A line graph showing multiple KDEs. A dark blue line depicts the observations and multiple light blue lines represent draws predictive draws. The dark blue line lies within the variation presented by the light blue lines. — (a) KDE Overlay

A light blue histogram overlaid with dark blue point intervals. The heights of the histogram bins are within the intervals. — (a) KDE Overlay

3 Visual predictive checks for count data

In this section, we focus on count data, which although being discrete, can benefit from both continuous and discrete visualizations. Continuous visualizations are commonly used for count data and they can sometimes be a good choice, but there are cases where they can be misleading and visual predictive checks designed specifically for count data should be used.
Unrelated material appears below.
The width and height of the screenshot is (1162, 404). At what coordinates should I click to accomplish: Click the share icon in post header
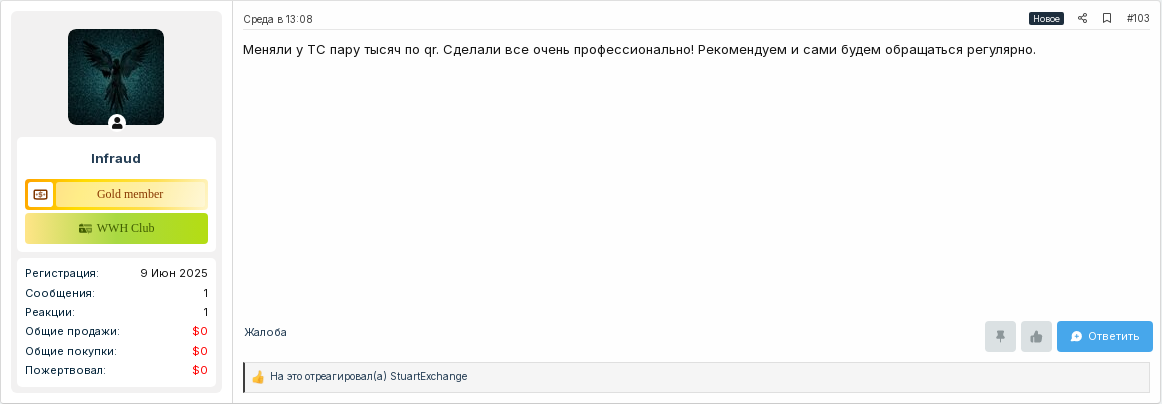(x=1082, y=19)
In predictive checking for count data, we focus on two visualizations; the overlaid KDE plots introduced in Section 2.7, and our version of the rootogram (Kleiber and Zeileis 2016). In our experience, the higher the number of distinct counts being visualized, and the smaller the variance of probabilities of individual counts is, the more effective KDEs are for visualizing count data, although one should pay close attention to the effect of the boundedness on the KDE fit as count data is usually limited to non-negative values and sometimes also has maximum count limit. Rootograms offer a visualization which emphasizes the discrete nature of the predictive and observation distributions. In our experience, rootograms are good for predictive checking of count data, when the number of distinct counts is low or there is a sharp changes in the probabilities of consecutive counts, for example, when the data exhibits zero-inflation (the probability of 0 is much higher than the probability of 1).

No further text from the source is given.